Под землю цепь ушла, и силы нет
В тебе, Любовь, лелеемого ига
Тюремщица и узница, — для сдвига
Глубоких глыб, где твой подспудный свет.
Но не вотще в свинец того затвора,
Что плоть твою унес в могильный мрак,
Я врезал сталью наш заветный знак.
В одно кольцо сольются кольца скоро,
И с Вечностью запретный Мигу брак
Свершится. «Sempre, слышишь?» — «Слышу. Ora».

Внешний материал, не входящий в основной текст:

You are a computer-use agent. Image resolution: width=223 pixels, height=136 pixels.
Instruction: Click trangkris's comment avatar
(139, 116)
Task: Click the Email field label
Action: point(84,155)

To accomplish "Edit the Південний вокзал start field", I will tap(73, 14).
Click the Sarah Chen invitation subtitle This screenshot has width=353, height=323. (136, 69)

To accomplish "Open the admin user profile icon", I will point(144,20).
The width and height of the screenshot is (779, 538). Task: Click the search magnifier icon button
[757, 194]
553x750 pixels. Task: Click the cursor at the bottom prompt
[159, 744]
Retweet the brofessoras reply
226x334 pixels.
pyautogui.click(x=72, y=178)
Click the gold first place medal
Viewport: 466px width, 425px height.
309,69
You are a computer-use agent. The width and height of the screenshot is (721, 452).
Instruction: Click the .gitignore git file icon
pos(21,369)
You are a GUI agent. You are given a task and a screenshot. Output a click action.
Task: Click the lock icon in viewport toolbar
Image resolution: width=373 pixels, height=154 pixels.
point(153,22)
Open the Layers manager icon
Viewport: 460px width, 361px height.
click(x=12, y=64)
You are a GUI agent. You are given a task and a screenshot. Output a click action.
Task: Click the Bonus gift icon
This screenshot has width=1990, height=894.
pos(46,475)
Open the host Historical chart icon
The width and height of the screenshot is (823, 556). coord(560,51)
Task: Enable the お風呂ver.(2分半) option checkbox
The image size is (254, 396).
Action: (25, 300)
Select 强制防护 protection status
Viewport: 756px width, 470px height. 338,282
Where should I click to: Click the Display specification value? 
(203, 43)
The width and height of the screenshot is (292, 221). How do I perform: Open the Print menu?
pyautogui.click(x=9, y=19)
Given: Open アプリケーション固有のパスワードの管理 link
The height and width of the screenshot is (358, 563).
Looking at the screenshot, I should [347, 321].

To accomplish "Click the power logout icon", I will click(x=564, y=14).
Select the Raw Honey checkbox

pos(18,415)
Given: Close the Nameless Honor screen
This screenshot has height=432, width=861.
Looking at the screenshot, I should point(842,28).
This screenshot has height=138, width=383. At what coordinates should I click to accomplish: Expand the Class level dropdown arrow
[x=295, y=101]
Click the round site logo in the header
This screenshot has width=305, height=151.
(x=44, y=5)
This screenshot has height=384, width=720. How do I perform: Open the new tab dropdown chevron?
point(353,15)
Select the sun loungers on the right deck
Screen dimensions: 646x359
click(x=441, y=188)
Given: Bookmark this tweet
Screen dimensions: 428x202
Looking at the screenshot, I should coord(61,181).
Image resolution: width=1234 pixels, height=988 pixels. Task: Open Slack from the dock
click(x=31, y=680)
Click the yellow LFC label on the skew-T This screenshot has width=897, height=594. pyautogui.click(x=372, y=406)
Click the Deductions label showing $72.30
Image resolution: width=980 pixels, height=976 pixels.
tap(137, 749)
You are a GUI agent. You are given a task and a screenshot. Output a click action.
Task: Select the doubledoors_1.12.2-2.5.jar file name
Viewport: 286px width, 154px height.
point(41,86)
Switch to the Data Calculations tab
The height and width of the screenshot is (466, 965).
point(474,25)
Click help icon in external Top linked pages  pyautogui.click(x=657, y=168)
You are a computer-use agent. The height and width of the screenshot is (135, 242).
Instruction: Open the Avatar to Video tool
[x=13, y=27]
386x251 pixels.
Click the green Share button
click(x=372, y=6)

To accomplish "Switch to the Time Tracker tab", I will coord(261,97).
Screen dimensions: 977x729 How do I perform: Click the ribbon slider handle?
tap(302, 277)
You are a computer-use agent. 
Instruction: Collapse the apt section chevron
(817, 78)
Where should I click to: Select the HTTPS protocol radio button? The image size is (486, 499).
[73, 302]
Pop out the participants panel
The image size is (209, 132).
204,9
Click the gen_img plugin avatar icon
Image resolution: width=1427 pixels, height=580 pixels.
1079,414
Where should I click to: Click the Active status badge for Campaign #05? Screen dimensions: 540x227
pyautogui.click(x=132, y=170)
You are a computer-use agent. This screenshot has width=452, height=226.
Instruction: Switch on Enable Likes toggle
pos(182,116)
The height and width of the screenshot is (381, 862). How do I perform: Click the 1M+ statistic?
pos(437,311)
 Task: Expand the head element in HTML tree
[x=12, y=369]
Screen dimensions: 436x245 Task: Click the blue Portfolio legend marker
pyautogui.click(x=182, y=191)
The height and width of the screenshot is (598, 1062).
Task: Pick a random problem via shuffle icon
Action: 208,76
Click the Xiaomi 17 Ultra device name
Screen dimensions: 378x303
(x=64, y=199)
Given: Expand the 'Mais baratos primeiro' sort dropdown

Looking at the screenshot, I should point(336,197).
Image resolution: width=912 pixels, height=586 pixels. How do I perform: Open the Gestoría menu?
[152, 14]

Центральный образ этого сонета — образ цепи. Он возникает в виде «златых звеньев неразрывных лет», подчеркивая семантику единства, причем не только единства временной последовательности, но и неразрывности «двух слиянных воль». В пятой строке возникает само слово «цепь»: «под землю цепь ушла» — аллегория смерти. В этой же строфе возникают образы тюрьмы, затвора, которые неявно содержат в себе ту же тему «цепи» («тюремщица и узница», узы-цепи), но уже с иной семантикой — семантикой несвободы, ограничения. И «подспудный свет» может трактоваться как сияние «златых звеньев» ушедшей в темницу смерти цепи. Наконец, в последнем терцете возникают обручальные («обетные») кольца — «в одно кольцо сольются кольца скоро», — которые есть не что иное, как превращения звеньев все той же цепи. Девиз «ora — sempre» (ныне — вечно), которому и посвящен сонет, при опускании союза становится зримым образом нераздельно-неслиянных колец (что подчеркнуто тем, что это не только девиз, но и «обет», и «заветный знак»), тем более что сам мотив кольца зафиксирован кольцевой композицией сонета: он начинается словами «Был „Ora — Sempre"...» и кончается словами «Sempre... Ora». (Сам же образ круга есть символ вечности — одной из главных героинь сонета.) Брак Вечности с Мигом — то есть полное отождествление Sempre и Ora — это и есть чаемая трансформация цепи в кольцо — брачное кольцо (речь идет о загробном слиянии того, что расторгла смерть: умершая принадлежит вечности, влачащий жизнь — мигу, — их новое соединение за пределами земного бытия это и есть пока еще «запретный брак» вечности и мига, Sempre и Ora, брак истинный, ибо нерасторжимый, в отличие от земных «брачных уз» — то есть опять-таки цепей). Образ цепи скрыт и в «блаженной вериге», упомянутой во второй строке. Тяжесть вериги-цепи откликается в «глубоких глыбах», «подспудном свете», «лелеемом иге» (в последнем слове также совмещены мотивы «тяжести» и «несвободы»).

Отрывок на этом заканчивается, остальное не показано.